## SELECTED EXCERPT:
◆ ◆ ◆ ◆ ◆

From mboxrd@z Thu Jan  1 00:00:00 1970
From: Matthew Wilcox <matthew@wil.cx>
Subject: Re: [PATCH 2/5] fusion: vmware bug fix prevent inifinite retries
Date: Sat, 6 Jan 2007 09:10:18 -0700
Message-ID: <20070106161017.GI24620@parisc-linux.org>
References: <20070105034613.GA14118@lsil.com> <1168097445.2792.53.camel@mulgrave.il.steeleye.com>
Mime-Version: 1.0
Content-Type: text/plain; charset=us-ascii
Return-path: <linux-scsi-owner@vger.kernel.org>
Received: from palinux.external.hp.com ([192.25.206.14]:49130 "EHLO
	mail.parisc-linux.org" rhost-flags-OK-OK-OK-OK) by vger.kernel.org
	with ESMTP id S1751421AbXAFQKT (ORCPT
	<rfc822;linux-scsi@vger.kernel.org>); Sat, 6 Jan 2007 11:10:19 -0500
Content-Disposition: inline
In-Reply-To: <1168097445.2792.53.camel@mulgrave.il.steeleye.com>
Sender: linux-scsi-owner@vger.kernel.org
List-Id: linux-scsi@vger.kernel.org
To: James Bottomley <James.Bottomley@SteelEye.com>
Cc: Eric Moore <eric.moore@lsil.com>, linux-scsi@vger.kernel.org

On Sat, Jan 06, 2007 at 09:30:45AM -0600, James Bottomley wrote:
> On Thu, 2007-01-04 at 20:46 -0700, Eric Moore wrote:
> > -			if (scsi_status == MPI_SCSI_STATUS_BUSY)

◆ ◆ ◆ ◆ ◆

## AVAILABLE DATA:

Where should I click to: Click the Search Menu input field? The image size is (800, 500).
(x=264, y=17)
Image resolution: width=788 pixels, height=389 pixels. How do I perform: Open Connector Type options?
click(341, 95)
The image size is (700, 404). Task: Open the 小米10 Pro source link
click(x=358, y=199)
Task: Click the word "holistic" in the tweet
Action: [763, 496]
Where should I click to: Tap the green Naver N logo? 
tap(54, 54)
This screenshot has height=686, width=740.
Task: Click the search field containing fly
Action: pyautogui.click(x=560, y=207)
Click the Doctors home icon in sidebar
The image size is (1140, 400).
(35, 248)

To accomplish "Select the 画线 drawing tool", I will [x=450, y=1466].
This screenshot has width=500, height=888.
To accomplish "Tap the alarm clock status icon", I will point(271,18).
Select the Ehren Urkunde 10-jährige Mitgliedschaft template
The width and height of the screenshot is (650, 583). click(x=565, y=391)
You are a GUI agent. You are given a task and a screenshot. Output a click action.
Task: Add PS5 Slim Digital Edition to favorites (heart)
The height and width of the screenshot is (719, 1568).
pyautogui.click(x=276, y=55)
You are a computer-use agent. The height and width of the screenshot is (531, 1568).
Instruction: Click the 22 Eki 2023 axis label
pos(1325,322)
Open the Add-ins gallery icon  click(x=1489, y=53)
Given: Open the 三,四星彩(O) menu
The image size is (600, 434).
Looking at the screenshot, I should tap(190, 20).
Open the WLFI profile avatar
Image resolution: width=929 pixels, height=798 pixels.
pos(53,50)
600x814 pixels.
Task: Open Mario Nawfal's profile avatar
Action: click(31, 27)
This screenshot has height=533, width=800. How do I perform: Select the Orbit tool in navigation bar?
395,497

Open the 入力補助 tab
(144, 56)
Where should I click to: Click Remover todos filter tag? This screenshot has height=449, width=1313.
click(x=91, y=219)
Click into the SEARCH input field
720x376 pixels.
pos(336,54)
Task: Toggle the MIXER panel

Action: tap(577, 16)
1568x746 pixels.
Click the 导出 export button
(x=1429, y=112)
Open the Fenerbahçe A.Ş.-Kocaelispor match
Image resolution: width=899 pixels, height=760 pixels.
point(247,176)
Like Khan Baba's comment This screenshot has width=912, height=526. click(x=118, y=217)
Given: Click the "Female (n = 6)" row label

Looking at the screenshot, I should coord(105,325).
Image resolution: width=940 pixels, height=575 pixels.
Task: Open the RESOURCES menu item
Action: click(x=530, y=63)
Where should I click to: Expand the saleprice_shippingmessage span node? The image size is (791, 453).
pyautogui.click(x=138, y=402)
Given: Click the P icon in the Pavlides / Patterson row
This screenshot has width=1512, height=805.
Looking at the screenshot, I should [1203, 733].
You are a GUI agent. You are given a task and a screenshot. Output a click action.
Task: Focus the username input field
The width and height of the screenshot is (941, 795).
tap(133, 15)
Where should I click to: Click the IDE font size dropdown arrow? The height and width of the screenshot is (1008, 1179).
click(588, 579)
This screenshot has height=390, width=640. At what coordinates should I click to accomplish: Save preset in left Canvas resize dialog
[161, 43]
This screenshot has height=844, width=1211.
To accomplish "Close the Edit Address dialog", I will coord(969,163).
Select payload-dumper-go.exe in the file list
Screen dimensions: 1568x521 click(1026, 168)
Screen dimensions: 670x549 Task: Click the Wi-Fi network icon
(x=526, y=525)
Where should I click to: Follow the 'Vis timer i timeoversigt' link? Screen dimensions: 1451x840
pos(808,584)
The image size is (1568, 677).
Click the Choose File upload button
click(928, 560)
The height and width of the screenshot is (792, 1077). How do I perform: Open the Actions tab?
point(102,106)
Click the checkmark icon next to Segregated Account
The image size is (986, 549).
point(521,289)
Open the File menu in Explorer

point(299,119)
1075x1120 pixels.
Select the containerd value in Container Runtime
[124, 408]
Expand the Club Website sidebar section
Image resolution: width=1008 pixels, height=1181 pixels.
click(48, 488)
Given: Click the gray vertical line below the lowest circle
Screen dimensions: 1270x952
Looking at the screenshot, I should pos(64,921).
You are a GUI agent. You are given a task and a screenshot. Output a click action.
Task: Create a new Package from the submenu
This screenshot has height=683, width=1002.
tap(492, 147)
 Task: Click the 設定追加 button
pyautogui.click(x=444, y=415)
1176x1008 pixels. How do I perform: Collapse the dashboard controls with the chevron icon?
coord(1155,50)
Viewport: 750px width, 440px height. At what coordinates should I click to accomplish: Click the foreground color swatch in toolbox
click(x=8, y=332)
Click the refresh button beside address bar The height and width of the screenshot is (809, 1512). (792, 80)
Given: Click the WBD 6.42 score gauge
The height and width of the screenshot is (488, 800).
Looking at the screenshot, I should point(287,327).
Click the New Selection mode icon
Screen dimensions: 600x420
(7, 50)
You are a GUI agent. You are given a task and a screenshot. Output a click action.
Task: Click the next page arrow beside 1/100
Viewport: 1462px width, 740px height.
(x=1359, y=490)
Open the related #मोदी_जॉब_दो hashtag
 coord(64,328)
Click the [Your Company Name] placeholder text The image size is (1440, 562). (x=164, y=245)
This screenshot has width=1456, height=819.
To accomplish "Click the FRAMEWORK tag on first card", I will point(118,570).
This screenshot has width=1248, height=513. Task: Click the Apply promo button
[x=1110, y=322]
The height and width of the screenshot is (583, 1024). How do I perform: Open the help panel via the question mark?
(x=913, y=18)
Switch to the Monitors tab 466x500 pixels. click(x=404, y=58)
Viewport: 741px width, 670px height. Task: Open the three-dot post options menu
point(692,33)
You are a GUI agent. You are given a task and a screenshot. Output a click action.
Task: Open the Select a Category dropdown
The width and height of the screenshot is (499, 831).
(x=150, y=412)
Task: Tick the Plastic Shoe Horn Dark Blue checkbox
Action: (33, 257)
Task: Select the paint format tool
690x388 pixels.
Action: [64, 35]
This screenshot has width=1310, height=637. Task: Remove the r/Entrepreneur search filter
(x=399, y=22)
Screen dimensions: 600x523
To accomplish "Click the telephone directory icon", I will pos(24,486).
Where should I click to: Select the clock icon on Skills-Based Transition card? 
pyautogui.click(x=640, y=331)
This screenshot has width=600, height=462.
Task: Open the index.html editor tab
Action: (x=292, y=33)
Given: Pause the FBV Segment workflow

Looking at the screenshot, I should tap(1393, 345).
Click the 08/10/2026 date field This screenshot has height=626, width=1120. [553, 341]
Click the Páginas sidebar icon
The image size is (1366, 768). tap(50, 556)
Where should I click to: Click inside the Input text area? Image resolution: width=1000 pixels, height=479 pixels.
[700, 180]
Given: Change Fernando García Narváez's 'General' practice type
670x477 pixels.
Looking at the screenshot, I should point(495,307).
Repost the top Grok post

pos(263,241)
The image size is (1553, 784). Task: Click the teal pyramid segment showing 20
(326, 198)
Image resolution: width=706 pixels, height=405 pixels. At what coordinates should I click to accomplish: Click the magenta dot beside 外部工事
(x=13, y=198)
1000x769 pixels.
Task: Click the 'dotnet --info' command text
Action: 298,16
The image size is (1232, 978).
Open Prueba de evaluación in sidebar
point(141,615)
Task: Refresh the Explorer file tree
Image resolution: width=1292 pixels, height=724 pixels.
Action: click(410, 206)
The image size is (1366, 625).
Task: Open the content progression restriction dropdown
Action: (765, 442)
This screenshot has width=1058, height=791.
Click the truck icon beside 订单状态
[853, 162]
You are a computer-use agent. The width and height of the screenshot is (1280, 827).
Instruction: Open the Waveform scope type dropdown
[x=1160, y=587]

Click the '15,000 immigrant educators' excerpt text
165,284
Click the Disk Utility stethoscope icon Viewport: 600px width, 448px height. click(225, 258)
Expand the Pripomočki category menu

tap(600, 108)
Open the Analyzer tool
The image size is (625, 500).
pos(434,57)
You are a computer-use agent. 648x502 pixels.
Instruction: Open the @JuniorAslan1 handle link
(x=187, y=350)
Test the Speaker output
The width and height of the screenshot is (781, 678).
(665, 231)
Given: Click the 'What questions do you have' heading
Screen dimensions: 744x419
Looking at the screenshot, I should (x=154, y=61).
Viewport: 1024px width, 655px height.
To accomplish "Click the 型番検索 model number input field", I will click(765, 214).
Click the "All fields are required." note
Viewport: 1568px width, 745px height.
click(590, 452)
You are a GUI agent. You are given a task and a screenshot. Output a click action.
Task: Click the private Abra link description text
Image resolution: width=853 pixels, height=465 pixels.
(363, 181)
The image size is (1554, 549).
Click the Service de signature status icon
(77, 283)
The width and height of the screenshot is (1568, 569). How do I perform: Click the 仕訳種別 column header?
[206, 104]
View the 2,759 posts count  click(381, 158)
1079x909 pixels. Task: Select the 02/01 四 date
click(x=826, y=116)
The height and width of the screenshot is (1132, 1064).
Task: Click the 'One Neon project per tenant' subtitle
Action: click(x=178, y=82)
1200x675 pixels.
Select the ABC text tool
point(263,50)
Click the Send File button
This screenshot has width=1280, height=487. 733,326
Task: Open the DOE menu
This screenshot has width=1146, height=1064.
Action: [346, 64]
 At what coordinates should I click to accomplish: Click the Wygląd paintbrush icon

◆ ◆ ◆ ◆ ◆

## DIRECTIONS:
• 1. Who sent the email?
• 2. Rewrite the part of the email that opens with the words containing "On Sat, Jan" and closes with "(scsi_status == MPI_SCSI_STATUS_BUSY)", putting "said" in place of "wrote".

## SOLUTIONS TO THE TASKS:
• 1. Matthew Wilcox

• 2.
On Sat, Jan 06, 2007 at 09:30:45AM -0600, James Bottomley said:
> On Thu, 2007-01-04 at 20:46 -0700, Eric Moore said:
> > -			if (scsi_status == MPI_SCSI_STATUS_BUSY)